刘慧婷+,黄厚柱,刘志中,赵  鹏   

  1. 安徽大学 计算机科学与技术学院,合肥 230601
  • 出版日期:2018-01-01 发布日期:2018-01-09

Partition-Based Algorithms for String Similarity Search

LIU Huiting+, HUANG Houzhu, LIU Zhizhong, ZHAO Peng   

  1. School of Computer Science and Technology, Anhui University, Hefei 230601, China
  • Online:2018-01-01 Published:2018-01-09

摘要: 字符串相似性查找问题主要包括两方面,基于阈值的字符串相似性查找以及top-k字符串相似性查找。目前处理基于阈值的字符串相似性查找问题的算法多是基于过滤-验证框架的。基于该框架提出了PBsearch算法,算法在过滤阶段首次加入One-Off条件过滤掉大量的无效匹配,并在验证阶段提出了一种新的验证算法MultiThreshold算法,大大减少了计算编辑距离的次数。在top-k字符串相似性查找问题方面,提出了两种基于分割思想的算法,Pb-topk算法和PbCount-topk算法。其中,Pb-topk算法采用差值递增的策略,减少了需处理的字符串数目;PbCount-topk算法采用匹配数目划分的策略,进一步缩小了候选集的规模。最后,通过在3个真实数据集上的实验结果,验证了提出算法的高效性。

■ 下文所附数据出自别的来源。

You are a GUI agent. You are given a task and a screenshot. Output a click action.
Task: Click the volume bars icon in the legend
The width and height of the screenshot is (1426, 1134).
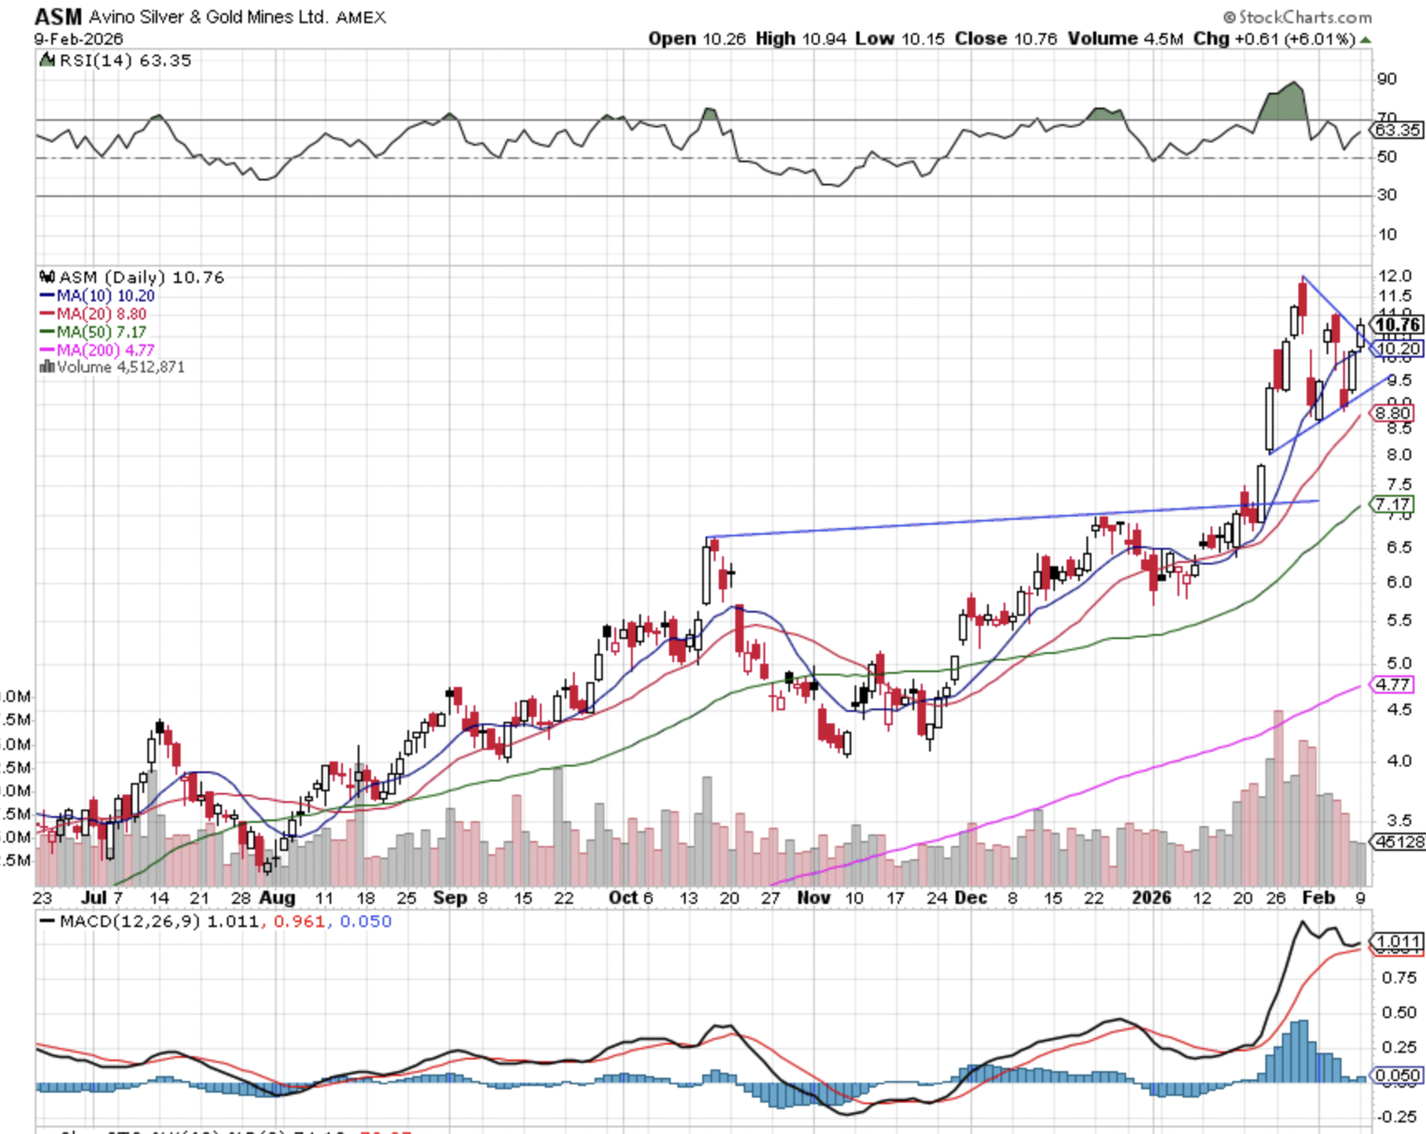[x=47, y=367]
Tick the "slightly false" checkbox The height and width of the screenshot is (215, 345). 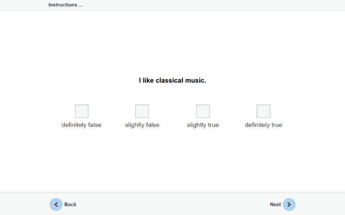142,111
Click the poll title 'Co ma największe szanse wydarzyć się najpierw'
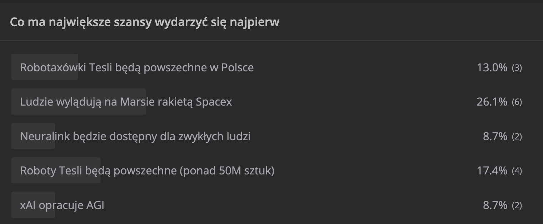Screen dimensions: 543x224 click(x=144, y=22)
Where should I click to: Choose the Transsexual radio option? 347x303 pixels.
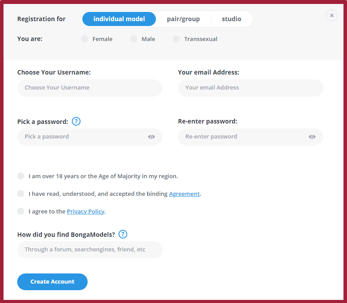pyautogui.click(x=176, y=39)
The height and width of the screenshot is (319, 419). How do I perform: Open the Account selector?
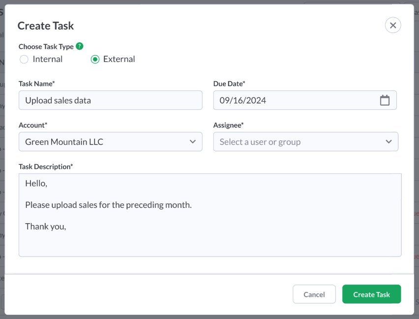point(110,142)
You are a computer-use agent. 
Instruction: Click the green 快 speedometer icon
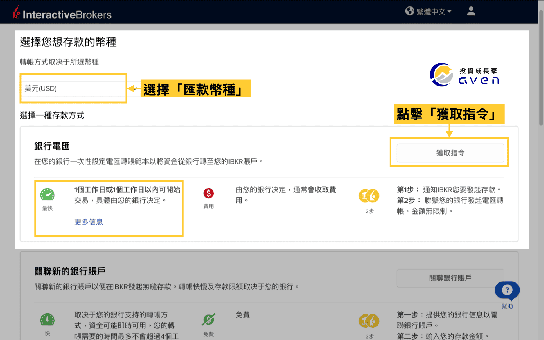(x=47, y=320)
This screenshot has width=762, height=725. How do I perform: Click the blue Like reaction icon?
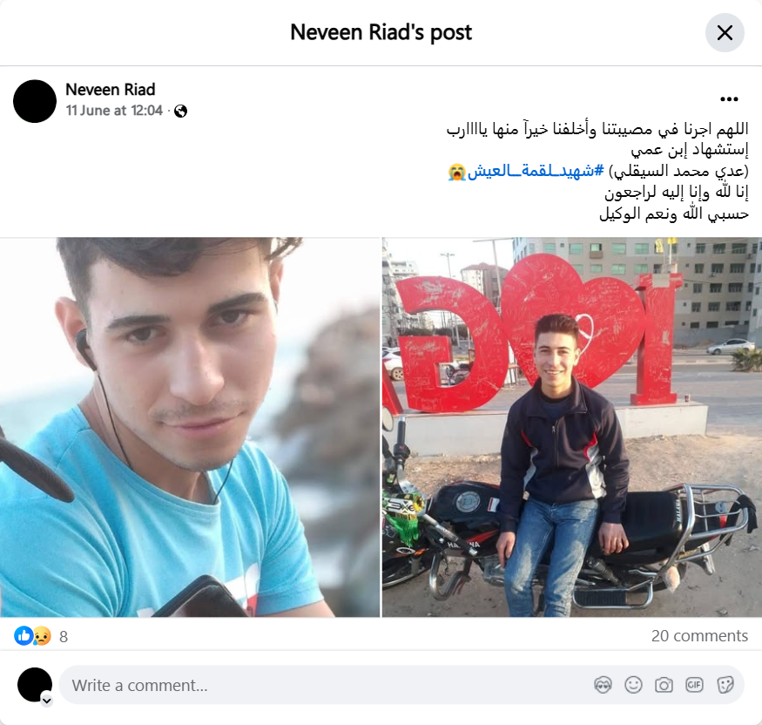pos(24,635)
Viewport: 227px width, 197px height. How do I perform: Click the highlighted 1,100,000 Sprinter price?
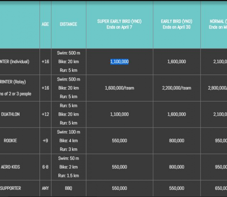pos(119,61)
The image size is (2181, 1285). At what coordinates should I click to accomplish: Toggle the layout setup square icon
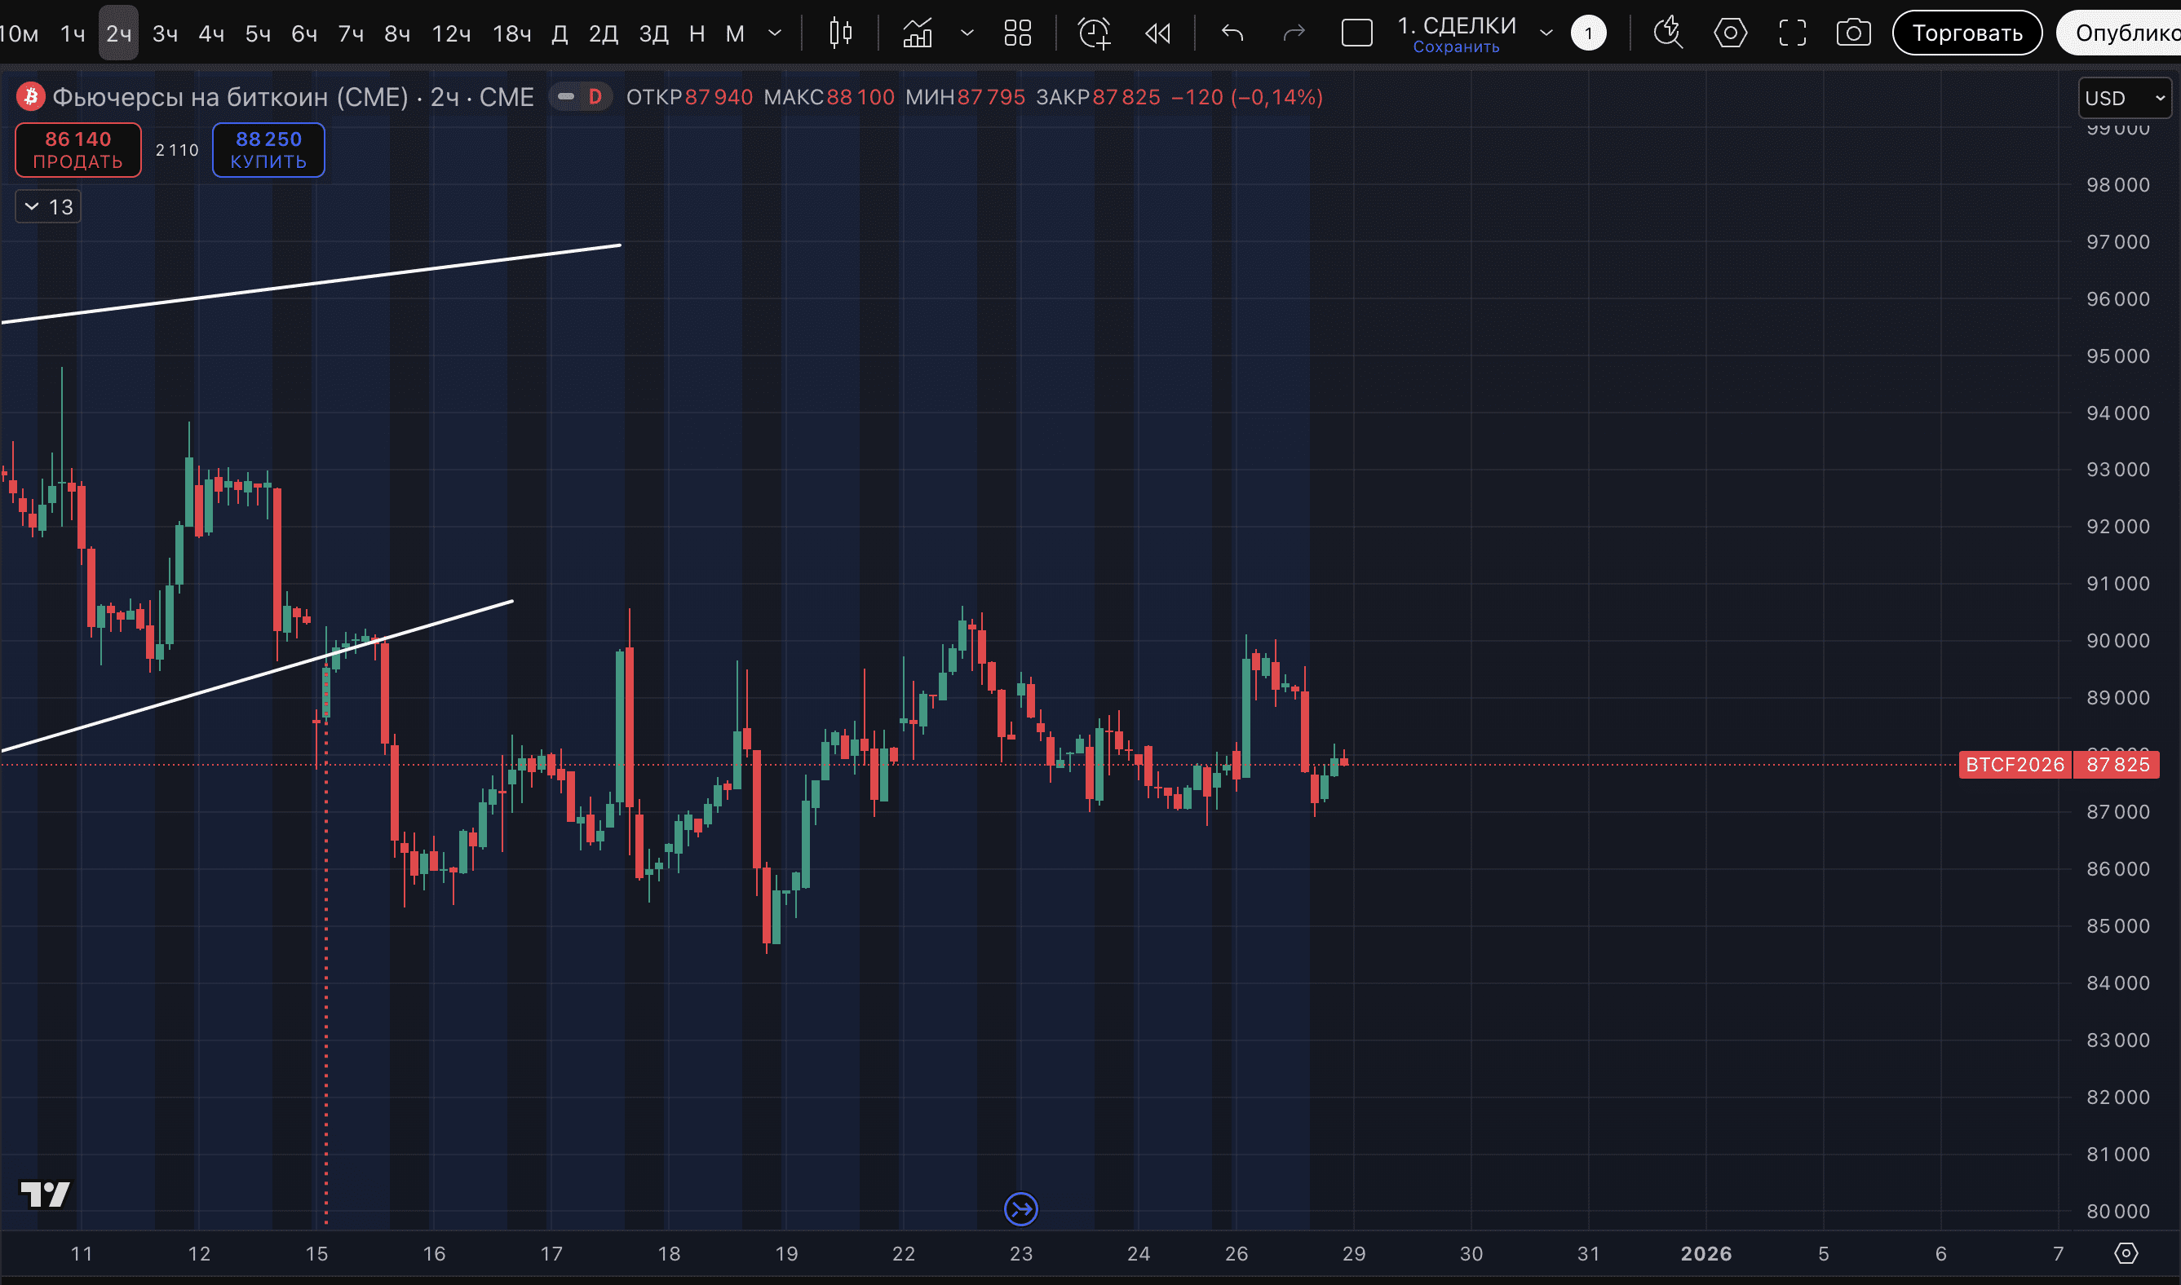(1356, 34)
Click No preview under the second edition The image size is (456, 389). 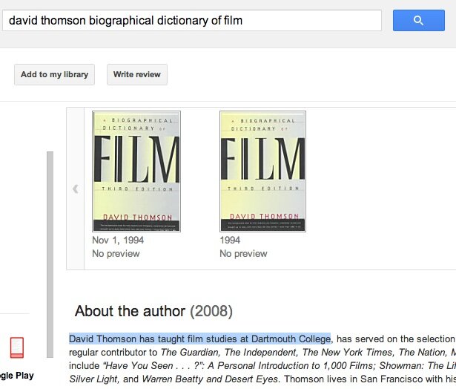(243, 254)
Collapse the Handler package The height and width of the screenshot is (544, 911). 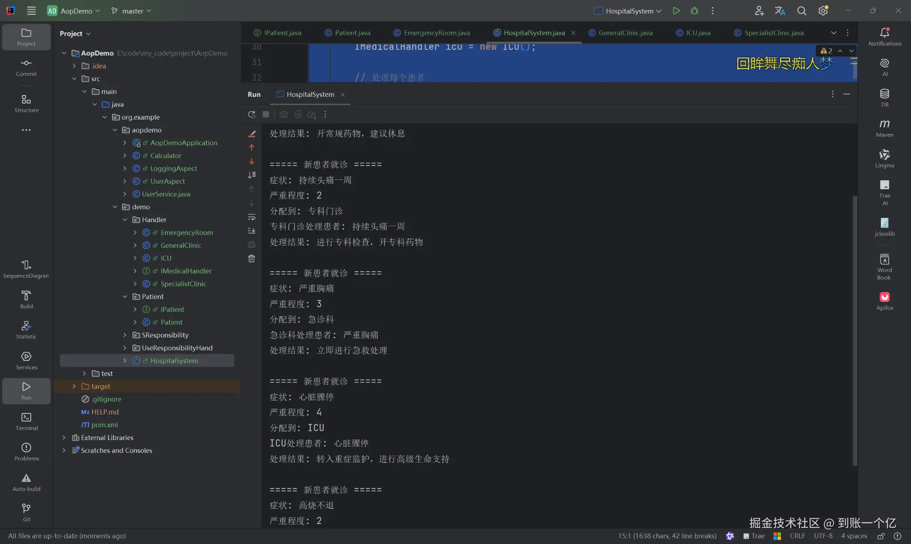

关键词: 字符串相似性查找, 阈值, top-k, 分割, 编辑距离

Abstract: The problem of string similarity search involves two aspects, threshold-based string similarity search and top-k string similarity search. At present, the methods of dealing with threshold-based string similarity search problem mostly are based on the filter-and-verification framework. Based on this framework, this paper proposes an algorithm called PBsearch. In the filtering step, it adds One-Off condition to filter a large number of invalid matches. And in the verification step, it uses a new method called MultiThreshold to greatly reduce the number of edit distance computation. To deal with top-k string similarity search problem, this paper puts forward two partition-based algorithms called Pb-topk and PbCount-topk. Pb-topk algorithm uses the increment of the difference strategy to reduce the number of strings to be processed. And PbCount-topk algorithm uses the partition of the number of matching strategy to further refine the size of the candidate set. Finally, the experimental results on three real data sets verify the efficiency of these proposed algorithms.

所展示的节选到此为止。